My son has been off curries recently. Nursery have tried but he'd been really reluctant. Stupidly I then started to avoid cooking curries. I always say the only way to ensure your child is fussy is to stop offering certain foods and there I was doing it myself!
As a child who grew up in the UK midlands, not liking curry is not an option!
So faced with some chicken and chicken stock which needed using up from Sunday lunch one week, I made this. Nothing authentic about it but it was very tasty.

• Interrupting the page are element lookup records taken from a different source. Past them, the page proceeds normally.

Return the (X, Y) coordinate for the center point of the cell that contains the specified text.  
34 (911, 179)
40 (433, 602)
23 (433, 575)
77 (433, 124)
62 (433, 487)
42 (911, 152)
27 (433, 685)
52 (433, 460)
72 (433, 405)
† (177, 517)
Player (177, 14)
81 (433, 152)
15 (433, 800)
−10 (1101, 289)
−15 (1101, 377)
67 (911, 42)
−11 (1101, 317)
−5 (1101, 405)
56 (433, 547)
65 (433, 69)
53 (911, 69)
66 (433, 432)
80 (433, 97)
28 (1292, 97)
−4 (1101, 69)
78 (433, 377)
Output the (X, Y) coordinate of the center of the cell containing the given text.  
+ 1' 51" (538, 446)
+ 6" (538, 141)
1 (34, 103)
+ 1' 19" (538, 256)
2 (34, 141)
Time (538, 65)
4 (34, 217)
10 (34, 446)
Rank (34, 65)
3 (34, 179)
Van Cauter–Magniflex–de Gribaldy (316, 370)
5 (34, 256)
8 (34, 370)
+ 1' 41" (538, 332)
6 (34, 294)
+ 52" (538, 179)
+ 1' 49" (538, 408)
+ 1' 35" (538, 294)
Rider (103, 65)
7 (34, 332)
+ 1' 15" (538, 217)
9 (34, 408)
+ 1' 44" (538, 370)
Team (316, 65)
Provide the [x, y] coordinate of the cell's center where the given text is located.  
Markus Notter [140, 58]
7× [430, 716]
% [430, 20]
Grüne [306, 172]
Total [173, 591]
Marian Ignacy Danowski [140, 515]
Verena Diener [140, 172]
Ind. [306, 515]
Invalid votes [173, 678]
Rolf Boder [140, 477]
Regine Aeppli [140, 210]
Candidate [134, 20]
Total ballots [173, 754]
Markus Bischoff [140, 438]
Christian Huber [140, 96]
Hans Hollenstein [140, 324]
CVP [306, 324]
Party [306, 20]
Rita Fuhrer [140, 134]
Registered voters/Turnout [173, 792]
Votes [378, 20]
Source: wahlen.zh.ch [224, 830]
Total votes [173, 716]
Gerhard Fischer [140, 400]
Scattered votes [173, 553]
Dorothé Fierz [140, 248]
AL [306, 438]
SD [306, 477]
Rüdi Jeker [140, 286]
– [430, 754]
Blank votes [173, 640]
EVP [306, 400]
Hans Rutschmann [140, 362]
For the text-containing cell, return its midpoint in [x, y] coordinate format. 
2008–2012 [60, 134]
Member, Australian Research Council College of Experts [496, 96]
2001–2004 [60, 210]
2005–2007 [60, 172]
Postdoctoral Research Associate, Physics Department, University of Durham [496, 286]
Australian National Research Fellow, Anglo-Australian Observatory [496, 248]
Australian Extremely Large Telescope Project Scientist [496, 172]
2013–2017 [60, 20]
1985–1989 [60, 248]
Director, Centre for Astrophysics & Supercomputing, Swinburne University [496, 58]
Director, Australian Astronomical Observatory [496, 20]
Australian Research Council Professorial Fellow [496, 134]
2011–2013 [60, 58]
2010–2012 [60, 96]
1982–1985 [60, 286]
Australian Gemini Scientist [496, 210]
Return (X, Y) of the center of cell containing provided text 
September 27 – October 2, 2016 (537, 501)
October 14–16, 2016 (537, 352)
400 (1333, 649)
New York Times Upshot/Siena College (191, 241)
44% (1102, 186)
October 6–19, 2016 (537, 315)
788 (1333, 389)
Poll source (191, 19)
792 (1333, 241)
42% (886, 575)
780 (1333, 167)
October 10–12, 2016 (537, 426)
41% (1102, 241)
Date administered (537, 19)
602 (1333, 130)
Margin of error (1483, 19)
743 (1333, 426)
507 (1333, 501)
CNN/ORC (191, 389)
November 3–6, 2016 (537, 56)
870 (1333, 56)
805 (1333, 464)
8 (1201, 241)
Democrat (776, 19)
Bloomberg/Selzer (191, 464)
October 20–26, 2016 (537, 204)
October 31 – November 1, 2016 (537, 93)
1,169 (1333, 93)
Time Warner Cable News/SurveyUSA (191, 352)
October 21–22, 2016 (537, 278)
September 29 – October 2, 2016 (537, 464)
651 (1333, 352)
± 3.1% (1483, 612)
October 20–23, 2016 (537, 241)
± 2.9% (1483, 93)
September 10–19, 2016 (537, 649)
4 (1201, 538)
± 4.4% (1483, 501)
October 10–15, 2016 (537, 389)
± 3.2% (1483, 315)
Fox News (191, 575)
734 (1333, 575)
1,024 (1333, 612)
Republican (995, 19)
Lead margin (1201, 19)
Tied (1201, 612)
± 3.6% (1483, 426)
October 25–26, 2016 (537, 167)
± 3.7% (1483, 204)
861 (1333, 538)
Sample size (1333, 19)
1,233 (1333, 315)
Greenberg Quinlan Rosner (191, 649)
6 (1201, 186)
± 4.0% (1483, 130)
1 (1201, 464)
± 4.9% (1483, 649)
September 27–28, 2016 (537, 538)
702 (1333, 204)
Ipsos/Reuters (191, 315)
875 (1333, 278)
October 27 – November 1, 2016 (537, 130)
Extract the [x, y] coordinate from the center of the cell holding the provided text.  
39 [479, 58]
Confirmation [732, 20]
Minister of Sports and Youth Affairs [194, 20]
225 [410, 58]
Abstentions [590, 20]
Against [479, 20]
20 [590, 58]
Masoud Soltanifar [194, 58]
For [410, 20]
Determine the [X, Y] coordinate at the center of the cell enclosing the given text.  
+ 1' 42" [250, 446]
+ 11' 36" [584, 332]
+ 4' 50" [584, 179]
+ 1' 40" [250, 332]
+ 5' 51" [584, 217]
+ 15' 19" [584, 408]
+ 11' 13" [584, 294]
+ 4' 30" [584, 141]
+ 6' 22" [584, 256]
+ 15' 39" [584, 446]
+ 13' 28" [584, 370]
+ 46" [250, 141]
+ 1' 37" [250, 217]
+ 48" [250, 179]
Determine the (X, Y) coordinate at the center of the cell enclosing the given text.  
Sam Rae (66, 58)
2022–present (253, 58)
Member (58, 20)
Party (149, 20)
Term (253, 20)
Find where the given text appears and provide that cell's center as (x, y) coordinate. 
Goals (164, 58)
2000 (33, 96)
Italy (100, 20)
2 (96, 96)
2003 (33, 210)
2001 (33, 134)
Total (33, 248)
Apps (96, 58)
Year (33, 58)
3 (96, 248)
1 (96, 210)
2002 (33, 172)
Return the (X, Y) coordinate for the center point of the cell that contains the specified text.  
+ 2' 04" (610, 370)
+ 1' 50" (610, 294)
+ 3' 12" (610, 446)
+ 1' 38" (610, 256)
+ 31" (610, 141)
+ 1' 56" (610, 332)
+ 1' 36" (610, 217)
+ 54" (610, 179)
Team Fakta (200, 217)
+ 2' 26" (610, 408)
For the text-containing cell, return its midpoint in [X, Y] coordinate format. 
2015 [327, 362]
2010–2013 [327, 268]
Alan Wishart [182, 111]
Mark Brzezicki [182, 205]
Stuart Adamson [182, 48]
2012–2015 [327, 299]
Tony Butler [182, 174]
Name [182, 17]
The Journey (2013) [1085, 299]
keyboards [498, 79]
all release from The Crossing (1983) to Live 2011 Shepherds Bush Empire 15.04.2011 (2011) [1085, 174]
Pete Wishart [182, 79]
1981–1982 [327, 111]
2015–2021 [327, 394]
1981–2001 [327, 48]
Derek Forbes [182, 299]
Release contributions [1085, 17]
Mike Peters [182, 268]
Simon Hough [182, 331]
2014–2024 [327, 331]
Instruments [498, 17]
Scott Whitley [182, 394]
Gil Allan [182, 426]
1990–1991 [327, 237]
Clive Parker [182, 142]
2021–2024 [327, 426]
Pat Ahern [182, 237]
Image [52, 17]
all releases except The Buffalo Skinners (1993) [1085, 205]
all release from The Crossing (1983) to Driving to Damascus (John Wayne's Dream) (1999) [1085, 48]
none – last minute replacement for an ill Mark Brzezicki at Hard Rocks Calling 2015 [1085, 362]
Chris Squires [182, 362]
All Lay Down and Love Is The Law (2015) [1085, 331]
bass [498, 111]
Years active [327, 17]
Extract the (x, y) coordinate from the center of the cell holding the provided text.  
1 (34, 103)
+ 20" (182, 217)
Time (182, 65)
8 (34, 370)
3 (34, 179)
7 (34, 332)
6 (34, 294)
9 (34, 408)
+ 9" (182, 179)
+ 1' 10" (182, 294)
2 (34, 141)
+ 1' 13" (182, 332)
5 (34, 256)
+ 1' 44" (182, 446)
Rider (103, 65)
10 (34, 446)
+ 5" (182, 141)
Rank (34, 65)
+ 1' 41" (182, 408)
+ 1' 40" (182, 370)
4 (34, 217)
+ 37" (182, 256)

Mild Chicken Curry - serves 1 adult and 1 toddler
Ingredients
1/2 onion, fined chopped
1 Garlic clove, chopped
1 tsp Oil
1 rounded tsp Korma curry paste
400-600ml, approx 1 pint chicken stock or water (I used 200ml home made chicken stock made from the bones of the Sunday joint and 300ml water, see method below)
30g, 1 oz Red lentils
30g, 1 oz Frozen chopped spinach
2-3 small leftover waxy potatoes
A large handful of leftover chicken
1/4 tsp Garam masala
To serve; basmati rice; frozen peas.
Method
Fry the onion in the oil for a few seconds until starting to brown. Add in the garlic followed by the curry paste. Stir then add the stock and / or water. Make sure you're using low salt or home made salt free stock if you are using it.
Add the lentils and boil, covered for 10 minutes. Check and stir adding in more boiling water if it's starting to reduce too much. Once boiled, simmer until the lentils are cooked. This can take 5-20 minutes depending on the age of the lentils.
Once cooked you can leave the sauce until later when you're ready to eat. Refrigerate if it's going to be more than an hour or so.
When ready to eat, cook some basmati rice on a hob adding in a large handful of frozen peas in the last 2-3 minutes.
While the rice is cooking, reheat the sauce and add the spinach. When it's melted into the sauce add in the chicken and potatoes and heat through.
Last minute stir the garam masala into the curry and serve with the rice and pea mixture. A great source of hidden vegetables (peas in the rice, spinach and lentils in the curry) and a great source of protein (chicken and lentils) but the best thing was, even though it was mild for me, it was still flavoursome and my son LOVED it! Everything went! Yay Mummy!
Then we followed this up with banana and custard. Well I am from the midlands... :-)
Make it Thrifty
This is a darned thrifty recipe anyway because it uses up leftovers (chicken, stock, potatoes) but you could use whatever you have left. Cooked cauliflower warmed through might be particularly good. I've been vague on the quantities of chicken but it really doesn't matter. Use what you have!